GraalVM Dictionary: Bytecode, Interpreters, C1 Compiler, C2 Compiler, CPUs, and More

Let's talk about what a compiler does. More specifically, what a Java compiler does. Or any compiler, for what it's worth. Most languages use similar concepts so that this article won't be lost on C# developers or JavaScript aficionados. Google's V8 compiler works more or less the same way as the Java compiler does (at least from a high-level perspective). It only omits the bytecode phase. C#, in turn, uses an "IR" code resembling Java bytecode. That's one of the reasons why so many different languages peacefully co-exist and even co-operate in the .NET universe. All these languages compile to the same IR code, so there's a common basis. That's pretty much the same with Kotlin and Java: both compile to Java bytecode, so there's a common basis allowing you to write an application using both languages side-by-side.

Anatomy of a Java file

Most likely, you've already heard about bytecode. Probably you also know that a Java *.class consists of bytecode, and maybe you've even tried to inspect such a file. If you've used a Hex editor, chances are you've even seen the famous "CAFEBABE" signature:

The first four bytes are the hallmark of Java bytecode files. The next four bytes - in particular, the two bytes we've marked yellow - are the version number of the class file format. The hexadecimal number 37 indicates we've compiled this file with Java 11. You JDK refuses to run any files without the "CAFEBABE" signature, and it'll refuse to run it if it's not compatible to Java 11.
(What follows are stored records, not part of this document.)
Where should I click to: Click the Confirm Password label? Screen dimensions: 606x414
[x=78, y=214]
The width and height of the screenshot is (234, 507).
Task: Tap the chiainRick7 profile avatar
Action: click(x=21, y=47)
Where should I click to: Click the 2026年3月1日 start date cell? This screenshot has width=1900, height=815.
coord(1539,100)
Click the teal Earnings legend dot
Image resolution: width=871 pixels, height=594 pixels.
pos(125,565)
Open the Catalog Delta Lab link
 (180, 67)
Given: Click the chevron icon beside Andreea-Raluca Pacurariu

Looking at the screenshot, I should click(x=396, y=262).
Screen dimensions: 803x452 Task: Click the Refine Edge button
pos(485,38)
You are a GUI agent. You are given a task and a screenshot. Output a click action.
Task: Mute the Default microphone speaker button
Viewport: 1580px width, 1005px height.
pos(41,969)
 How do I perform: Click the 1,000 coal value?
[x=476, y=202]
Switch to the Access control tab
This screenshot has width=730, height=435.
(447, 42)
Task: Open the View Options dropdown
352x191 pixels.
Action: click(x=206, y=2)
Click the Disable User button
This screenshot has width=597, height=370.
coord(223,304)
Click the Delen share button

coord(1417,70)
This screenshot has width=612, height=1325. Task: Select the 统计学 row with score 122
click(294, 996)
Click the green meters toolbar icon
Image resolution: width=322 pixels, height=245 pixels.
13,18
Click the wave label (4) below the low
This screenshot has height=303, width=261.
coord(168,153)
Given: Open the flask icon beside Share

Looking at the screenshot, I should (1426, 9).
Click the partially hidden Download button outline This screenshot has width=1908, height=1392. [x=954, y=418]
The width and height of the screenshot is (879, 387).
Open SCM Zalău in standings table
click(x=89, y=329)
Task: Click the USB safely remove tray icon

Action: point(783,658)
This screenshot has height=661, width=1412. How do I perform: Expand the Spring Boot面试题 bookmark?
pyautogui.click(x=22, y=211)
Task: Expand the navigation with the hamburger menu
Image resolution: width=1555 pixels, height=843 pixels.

The screenshot also shows some readable text. That's the map of variables. If you've ever wondered how Spring can use a variable name as the qualifier string to disambiguate multiple beans implementing the same interface - that's the explanation. Unlike most compilers, javac doesn't remove every variable or method name from the compiled code. Most names vanish because they aren't necessary to run the application, but some of them survive.

If you're interested in the class file format, Wikipedia has an exhaustive article for you.

Disassembling a Java class file

There's more. Today, we'll look at what you can't read in the hex editor. The stuff the most hex editors print as dots.

But fear not, you can convert the dots into human-readable code easily. Java ships with a tool helping you to read the *.class file. Only, if you're like us, it'll confuse you. What to make of this output?

Spoiler: this is the corresponding Java sourcecode:

class Counter1 implements Counter { private int x; public int inc() { return x++; } }

What's Java bytecode?

Let's go back to the start. We assume you're a programmer, so you're editing source code all day long in your IDE.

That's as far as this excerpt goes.